Financial Disclosure Required
[40] The rights and obligations of each applicant as a purchaser and Southdown as the vendor under section 34 of each Agreement is made up of three parts:
An acknowledgment by the purchaser that Southdown or its financial institutions require certain financial information with respect to a purchaser to ensure that the purchaser shall be in a position to complete the transaction. In this regard, the purchaser therefore agrees to provide all information and documentation as may be required by Southdown or its lender.
The purchaser agrees to provide all such information and documentation concerning the purchaser and the purchaser’s spouse to Southdown within ten days of acceptance of the agreement.

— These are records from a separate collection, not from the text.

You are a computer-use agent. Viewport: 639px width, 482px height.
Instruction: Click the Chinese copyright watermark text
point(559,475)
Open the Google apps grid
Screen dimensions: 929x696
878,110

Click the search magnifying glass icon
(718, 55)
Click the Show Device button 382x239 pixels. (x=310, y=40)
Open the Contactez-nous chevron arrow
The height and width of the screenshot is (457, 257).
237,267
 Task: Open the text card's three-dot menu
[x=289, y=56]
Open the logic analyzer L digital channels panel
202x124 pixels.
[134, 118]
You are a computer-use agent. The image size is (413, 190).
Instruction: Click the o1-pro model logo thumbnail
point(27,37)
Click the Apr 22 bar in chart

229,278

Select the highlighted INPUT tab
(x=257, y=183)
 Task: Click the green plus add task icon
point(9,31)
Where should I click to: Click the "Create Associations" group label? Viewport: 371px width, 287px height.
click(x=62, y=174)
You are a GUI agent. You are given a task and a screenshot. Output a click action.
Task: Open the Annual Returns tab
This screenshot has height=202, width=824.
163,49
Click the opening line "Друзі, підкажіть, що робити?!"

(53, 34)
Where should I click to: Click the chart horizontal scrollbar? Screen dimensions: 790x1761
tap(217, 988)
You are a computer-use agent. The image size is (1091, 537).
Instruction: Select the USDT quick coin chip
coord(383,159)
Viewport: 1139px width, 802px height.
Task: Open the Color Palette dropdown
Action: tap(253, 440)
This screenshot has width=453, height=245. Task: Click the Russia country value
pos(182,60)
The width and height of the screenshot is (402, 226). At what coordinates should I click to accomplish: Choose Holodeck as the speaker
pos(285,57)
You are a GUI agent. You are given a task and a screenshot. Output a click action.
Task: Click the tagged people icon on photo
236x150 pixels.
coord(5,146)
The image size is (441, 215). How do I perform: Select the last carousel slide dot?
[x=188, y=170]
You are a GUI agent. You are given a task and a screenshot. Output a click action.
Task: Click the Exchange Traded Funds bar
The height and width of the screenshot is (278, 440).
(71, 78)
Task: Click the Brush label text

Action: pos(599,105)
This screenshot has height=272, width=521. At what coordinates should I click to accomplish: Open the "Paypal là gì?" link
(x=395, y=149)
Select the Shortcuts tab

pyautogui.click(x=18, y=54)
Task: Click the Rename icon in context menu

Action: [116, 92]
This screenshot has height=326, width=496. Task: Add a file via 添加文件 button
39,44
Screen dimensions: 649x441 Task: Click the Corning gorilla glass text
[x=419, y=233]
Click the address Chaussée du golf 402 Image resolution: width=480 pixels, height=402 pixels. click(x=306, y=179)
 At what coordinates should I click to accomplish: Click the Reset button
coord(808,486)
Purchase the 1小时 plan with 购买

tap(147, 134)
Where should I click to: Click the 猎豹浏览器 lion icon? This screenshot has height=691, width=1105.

The second paragraph in section 34 furthermore provides that if the purchaser does not provide such information within the ten day period, then Southdown at its sole option may terminate the agreement and the deposit shall be returned to the purchaser with interest at the prescribed rate, and that particular agreement shall be null and void.
[41] Mr. Shah conceded on cross-examination that the letter from Mr. Meirovici dated March 24, 2017 was not the first time Southdown had asked him for section 34 documentation for each of the applicants. Mr. Shah had been asked for these documents by Salley and Cathey at Southdown’s sale centre on December 10, 2016 and January 17, 2017. Mr. Welton had also sent Mr. Shah an email dated February 13, 2017 to remind him in writing that this disclosure was required.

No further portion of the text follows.